Lower part stroke conversion, wherein the movement of the hammer pouring weight stops before the subsequent upstroke.

63. jump bit as claimed in claim 62, wherein the hammer pouring weight potential energy includes：

Gravitional force is multiplied by gravity equal to the hammer pouring weight from the vertical displacement of the starting position of the upstroke, and

The potential energy that vacuum chamber generates is equal to the product of the pressure difference between vacuum cock face area and the vacuum chamber and air It is multiplied by the upstroke length.

Include the impact energy equal with generating and with identical 64. jump bit as described in any one of the preceding claims The only gravitational thrusts hammer of the hammer pouring weight of cross-sectional area compares and is saved with containment weight, and the containment weight is saved and the hammer Pouring weight is proportional along the difference in the size of the axis of reciprocation.

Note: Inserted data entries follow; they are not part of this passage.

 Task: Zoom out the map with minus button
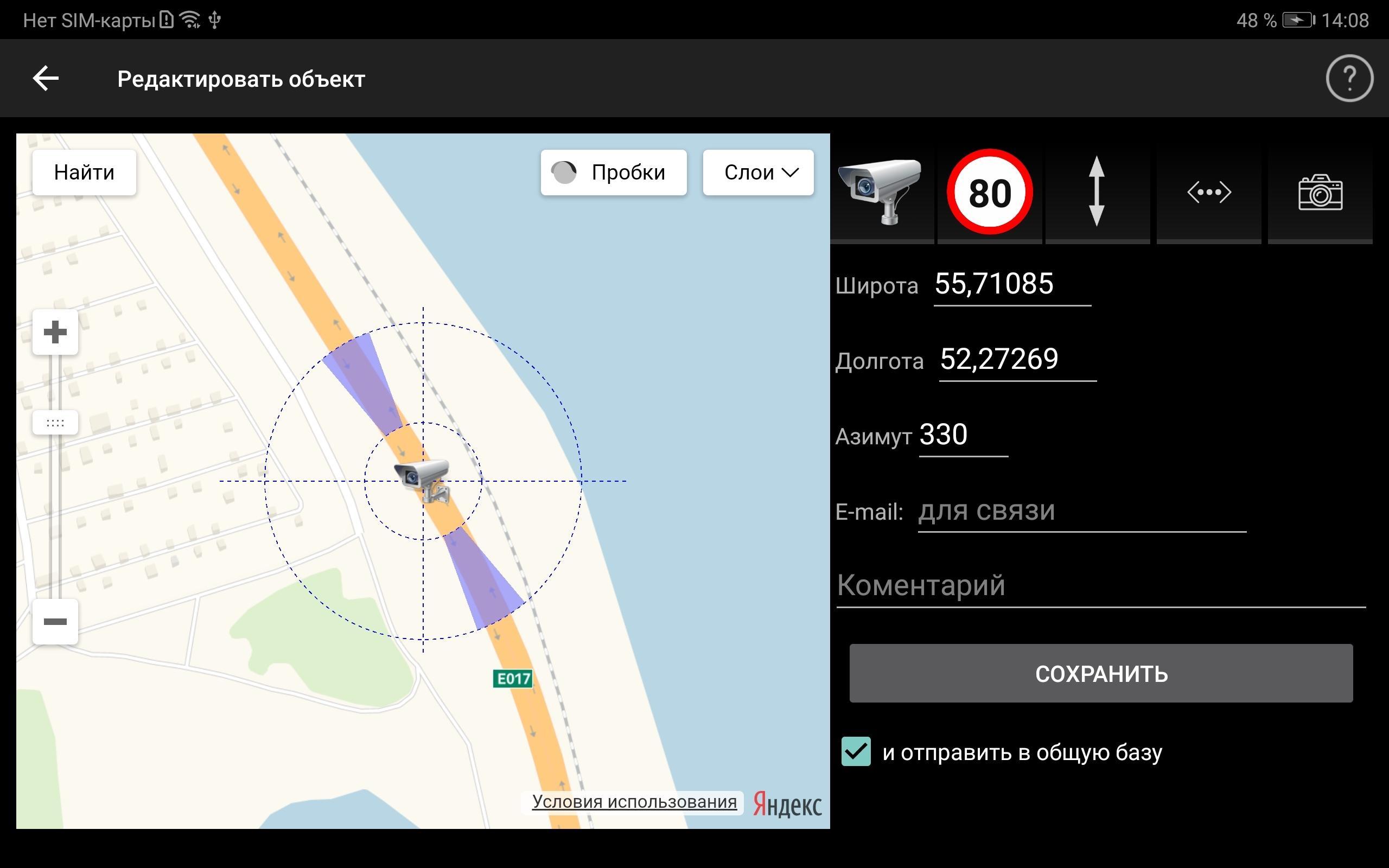click(x=55, y=621)
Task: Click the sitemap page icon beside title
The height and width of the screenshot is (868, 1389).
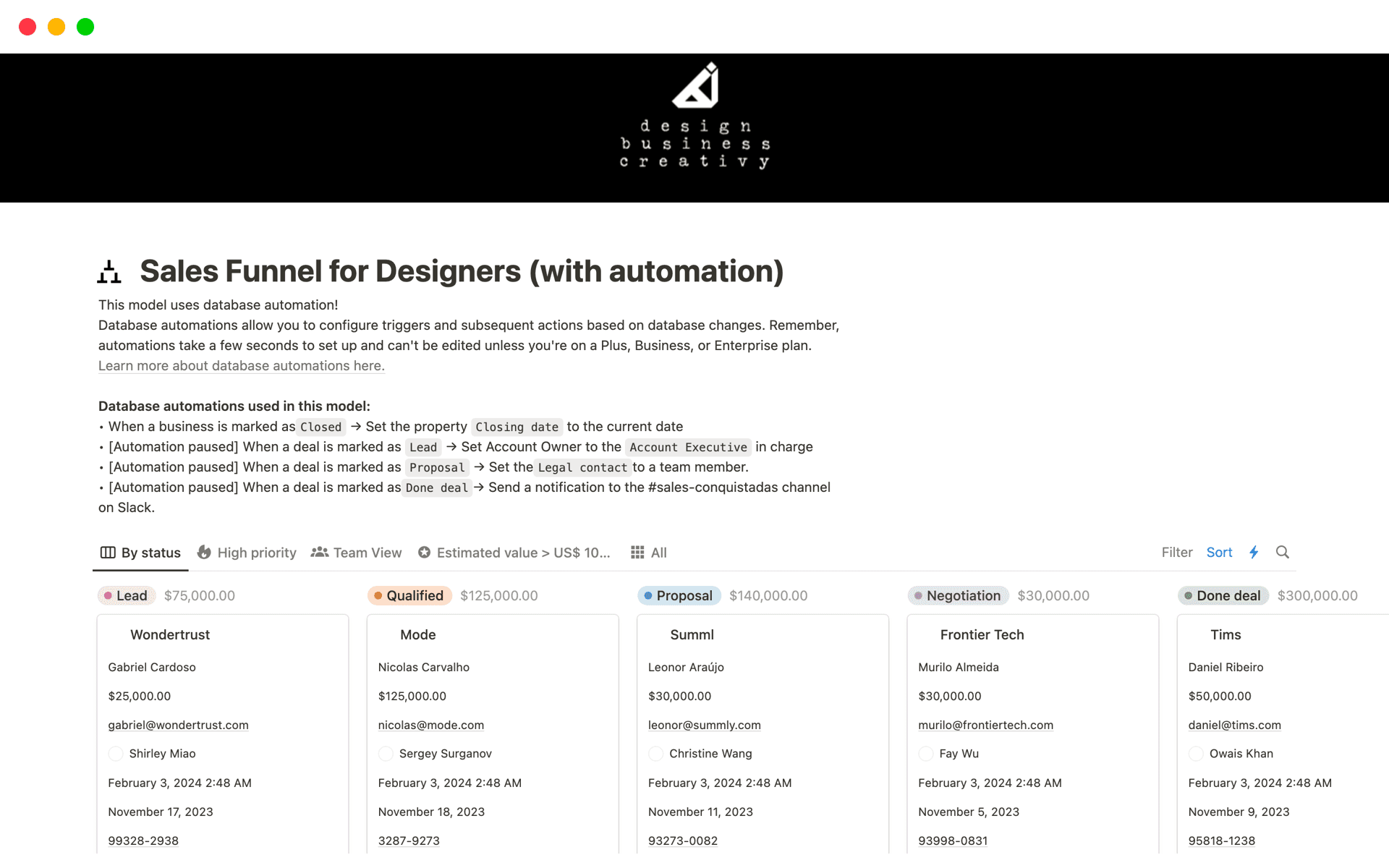Action: [109, 272]
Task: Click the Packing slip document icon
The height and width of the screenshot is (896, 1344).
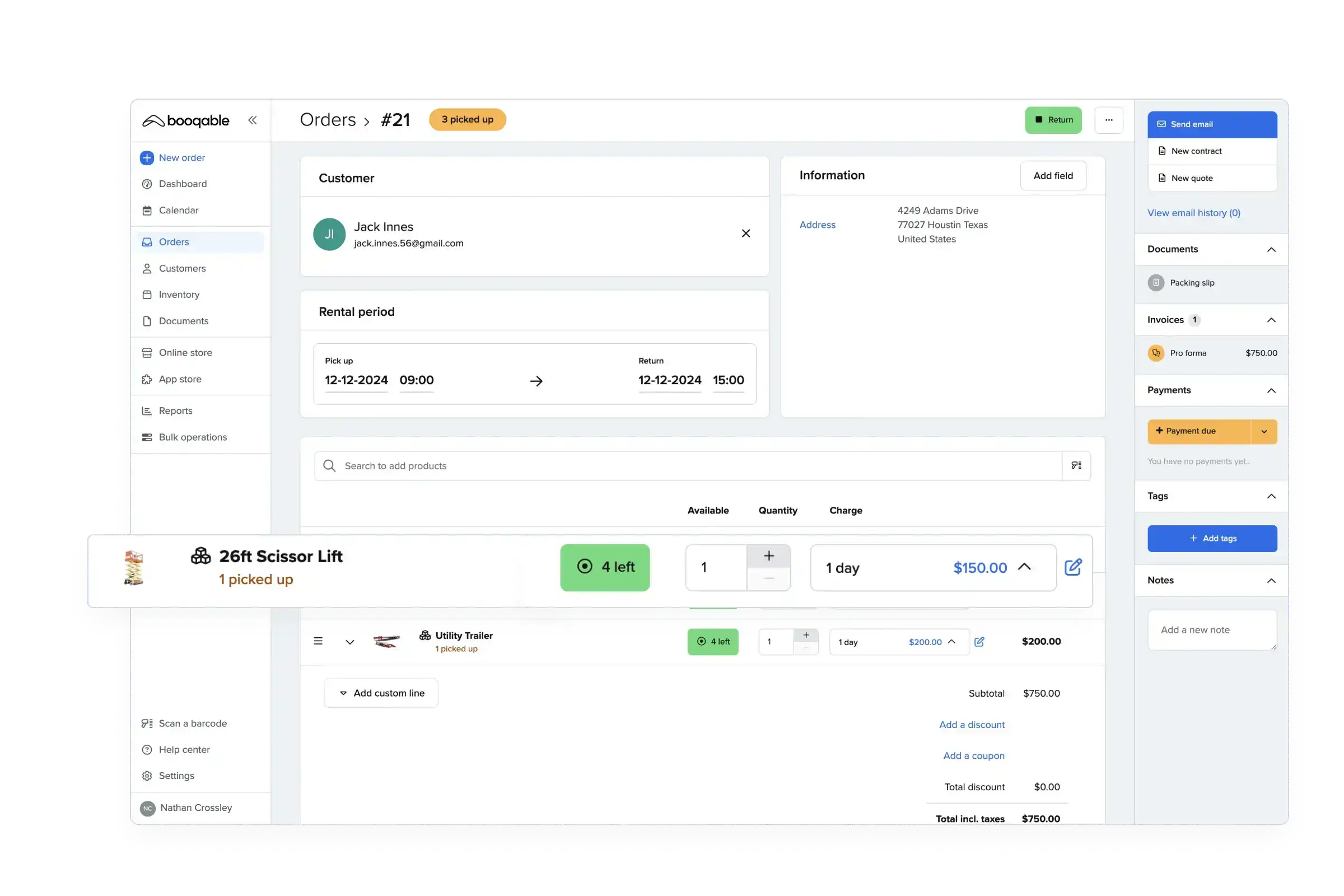Action: [x=1155, y=283]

65. a kind of being crushed the side of working surface by making jump bit reciprocating motion as described in any one of the preceding claims Method the described method comprises the following steps：

A) the working surface impact end of striker is made to be located on working surface to be broken；

B) operation driving mechanism carry out the lift hammer pouring weight during upstroke, to increase variable volume vacuum chamber volume and phase Pressure therein is reduced for air；

C) the hammer pouring weight is discharged, wherein act on the pressure difference between the gravity on the pouring weight and air and the vacuum chamber Pouring weight is hammered into shape towards described in the hammer-driven；

D) impact force is transmitted on the working surface by the striker；

E) step a)-d are repeated).

66. a kind of method, by selection relative to only gravitational thrusts hammer accordingly at least one following jump bit performance Improving to configure the jump bit as described in any one of claim 1-64 in terms of standard, wherein including oscillation cycle, impact At least two in the group of energy, path length and vehicle weight, which are equal to the only gravitational thrusts, hammers into shape, and the improvement includes：

For given oscillation cycle, impact energy, hammer weight, path length and vehicle weight, it is applied to working surface Higher impact energy；

For given path length, hammer weight, vehicle weight and impact energy, the oscillation cycle of reduction, and/or

67. a kind of method is crossed including basic vacuum chamber as described above and at the same time maintaining in only gravity performance standard At least two be basically unchanged, to change the only gravitational thrusts as described in any one of claim 1-64 with performance standard Hammer, the performance standard include oscillation cycle, impact energy, path length, hammer weight, containment weight, jump bit weight And vehicle weight, the method includes being selected from improved group, described improved group includes：

The oscillation cycle reduced；

Increased impact energy；

The path length reduced；

The vehicle weight reduced；

The hammer weight reduced；

The containment weight reduced；

The jump bit weight reduced；

The increased switching impulse angle away from vertical line.

68. the jump bit as described in any one of claim 1-64, wherein with the pouring weight along the ruler of the impact axis The proportional containment weight saving of difference on very little includes at least one of following item：

The shell weight caused by the difference of outer cover length corresponding with the difference in the hammer pouring weight upstroke length Amount is saved；

The containment weight proportional to the difference in the size of stiffened shell part is saved, and the stiffened shell part is flat Row extends the size base with the pouring weight from the starting position of the upstroke along the impact axis in the impact axis This equal length, and/or

Containment weight caused by the difference in the size of the stiffened shell part is saved, and the stiffened shell part is horizontal To in the pouring weight along the impact axis extend with the pouring weight from the starting position of the upstroke along institute State at least of substantially equal length of the size of impact axis.